When a PWH fails their initial PI + 2 NRTI regimen type (e.g. DRV/c/TAF/FTC [SYMTUZA]), they usually will still not have any resistance to the PI. Resistance is typically limited to 3TC or FTC. What then, does DHHS recommend as their next regimen?

• Continue same regimen with adherence support, as often failure of a PI based regimen is due to lack of adherence, DDIs, or food/drug interactions. Obviously, always obtain resistance testing any time VL >200 copies/ml (VF).

• Different PI + 2NRTIs (at least 1 NRTI fully active. E.g. TDF or TAF + FTC or 3TC in the presence of M184V/I is OKAY)

• DTG or BIC + 2NRTIs (at least 1 NRTI fully active. E.g. TDF or TAF + FTC or 3TC in the presence of M184V/I is OKAY)
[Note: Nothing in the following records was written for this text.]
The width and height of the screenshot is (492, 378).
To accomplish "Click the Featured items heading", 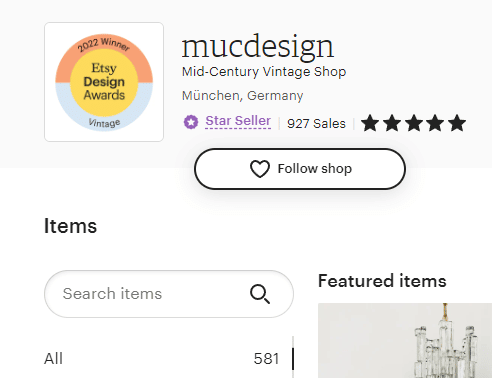I will [x=382, y=281].
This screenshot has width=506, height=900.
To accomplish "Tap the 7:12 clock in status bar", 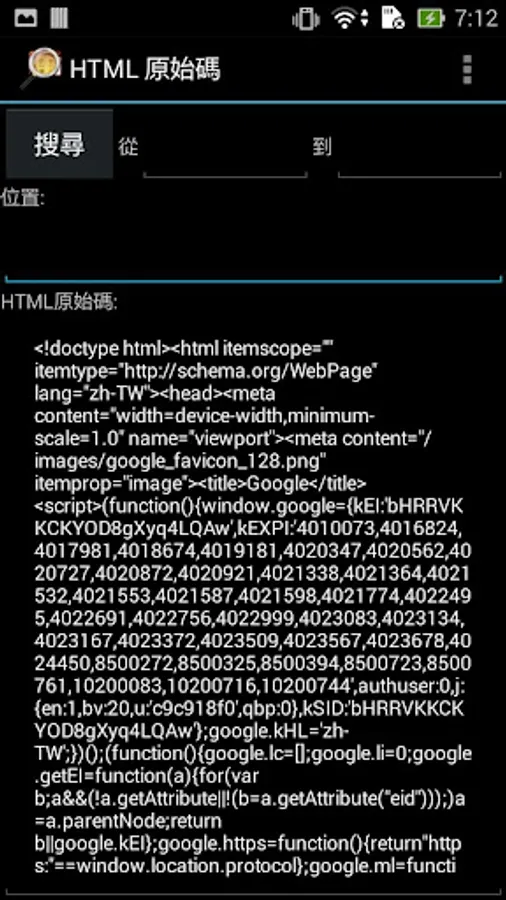I will [x=477, y=19].
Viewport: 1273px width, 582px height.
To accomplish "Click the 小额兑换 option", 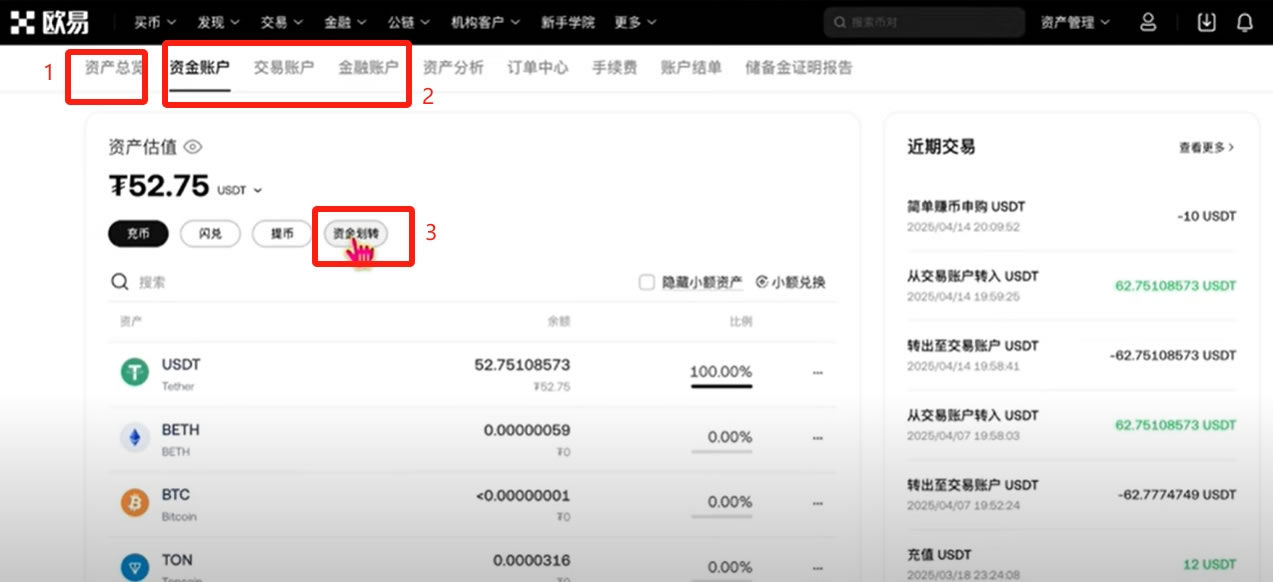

• Different PI + INSTI (2-drug) such as DRV/r/RAL (Only if VL <100K and CD4 >200)

When a PWH fails their initial INSTI + 2 NRTI regimen type it is typically because they were taking a non-DTG or BIC containing regimen. E.g. a RAL or EVG regimen such as EVG/c/FTC/TAF [Genvoya], EVG/c/FTC/TDF [STRIBILD], OR RAL + TDF/FTC (truvada), RAL + TAF/FTC (descovy), RAL + ABC/3TC (epzicom). In this case of VF, they typically have resistance to RAL or EVG ± additional resistance to FTC/3TC. They typically maintain use of DTG and likely BIC. What then, does DHHS recommend as their next regimen?

Boosted PI + 2 NRTIs (at least 1 NRTI fully active. E.g. TDF or TAF + FTC or 3TC in the presence of M184V/I is OKAY)

DTG BID or BIC + 2 NRTIs (TWO FULLY ACTIVE!)

DTG BID or BIC + Boosted PI

In the case that they remained unscathed without any INSTI resistance at all, you can use the following:

Boosted PI + 2 NRTIs (at least 1 NRTI fully active. E.g. TDF or TAF + FTC or 3TC in the presence of M184V/I is OKAY)

DTG (QD) or BIC + 2 NRTIs (TWO FULLY ACTIVE!)

Boosted PI + INSTI (2-drug) such as DRV/r/RAL (Only if VL <100K and CD4 >200)

In contrast to a PWH experiencing VF on EVG or RAL + 2 NNRTIs, PWH in VF from DTG or BIC + 2 NRTIs have not been shown to have phenotypic DTG resistance (likely BIC as well). (e.g. BIC/TAF/FTC [BIKTARVY], DTG/ABC/3TC [TRIUMEQ], DTG [TIVICAY] + DESCOVY or DTG [TIVICAY] + TRUVADA). In this case, virologic failure is often due to adherence. What is the recommendation in this case?

The original DTG regimen can be continued with adherence counseling (likely BIC as well),

as long as there is no INSTI resistance detected.

VF of Initial Regimen Table (how to pick second regimens)

What is the utility of the EVG/c/TAF/FTC + DRV [GENVOYA + DRV] regimen?

DHHS discusses a 2 NRTI + INSTI + PI regimen and it’s only discussed in the setting of SIMPLIFICATION STRATEGY for VIRALLY SUPPRESSED patients (i.e. protected from resistance d/t low circulating virus) who have resistance to at least 2 ART classes and NO INSTI resistance.

The specific regimen discussed is: EVG/c/TAF/FTC + DRV [GENVOYA + DRV]

Remember, it is generally considered RISKY to give patients a regimen with 3 drug classes, lest they fail the regimen and have resistance to all 3.